Well this one cost me 7 hours. After figuring it out, I’m amazed it took me more than 10 minutes but it’s a sneaky one.
Installshield has a host of functions for windows service control. ServiceStartService, ServiceStopService, ServiceAddService, ServiceRemoveService are the more common ones. I was attempting to write an installer that would be doing an upgrade of a product that had a windows service. The task seemed simple…Stop the service, remove the service, uninstall the old product, install the new product, install the new service, start the new service? It looked pretty simple as a state diagram on a scrap piece of paper too.
Eventhough the service stopped succesfully, it wouldn’t remove successfully. I kept getting a 1072 error which means “The stated service has been marked for deletion.” This prevented my new service from getting installed properly since they have the same name. So when does this service actually get deleted? The moment you close Installshield. This means that i’d have to basically quit the installer and then start it up again at a different state. Hacky!
DO NOT USE ServiceStopService!
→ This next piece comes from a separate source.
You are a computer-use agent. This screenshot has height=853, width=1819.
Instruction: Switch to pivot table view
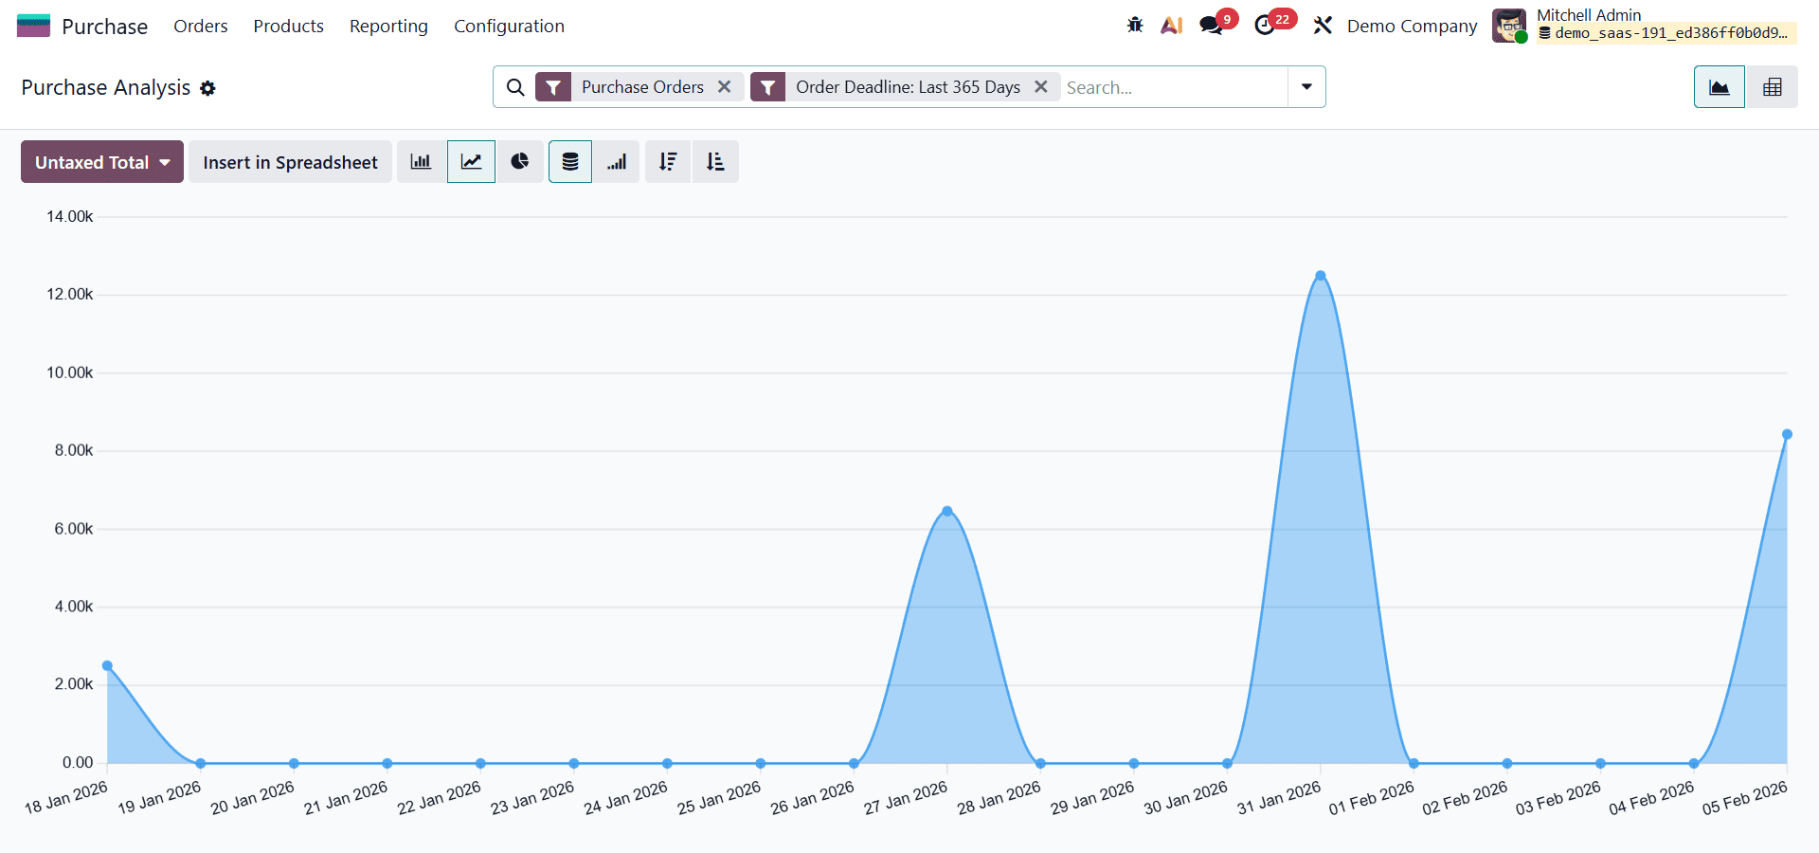1771,86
Stop the service the old fashion way with “net stop myService”. Here’s a code snippet:
LaunchAppAndWait(WINDIR ^ "system32" ^ "net.exe", "stop myService", LAAW_OPTION_WAIT|LAAW_OPTION_HIDE);
Also, the same issue applies to ServiceRemoveService. You should use sc.exe instead which should be standard. It’s in Windows/System32.
LaunchAppAndWait(WINDIR ^ "system32" ^ "sc.exe", "delete myService", LAAW_OPTION_WAIT|LAAW_OPTION_HIDE);
This is 100% speculation on my part as i have been unable to find any confirmation of my reasoning but here goes. ServiceStopService does work…the service is successfully stopped however the means through which it stops the service acquires a handle to the service that belongs to the Installshield application. Services reference count open handles to themselves so that they don’t get removed during usage. So when you stop the service, you open a handle that doesn’t get closed until you quit the application. By using “net stop” no handle is acquired. It’s an old fashion DOS command.
Sounds like Installshield needs a disclaimer on their function documentation for this.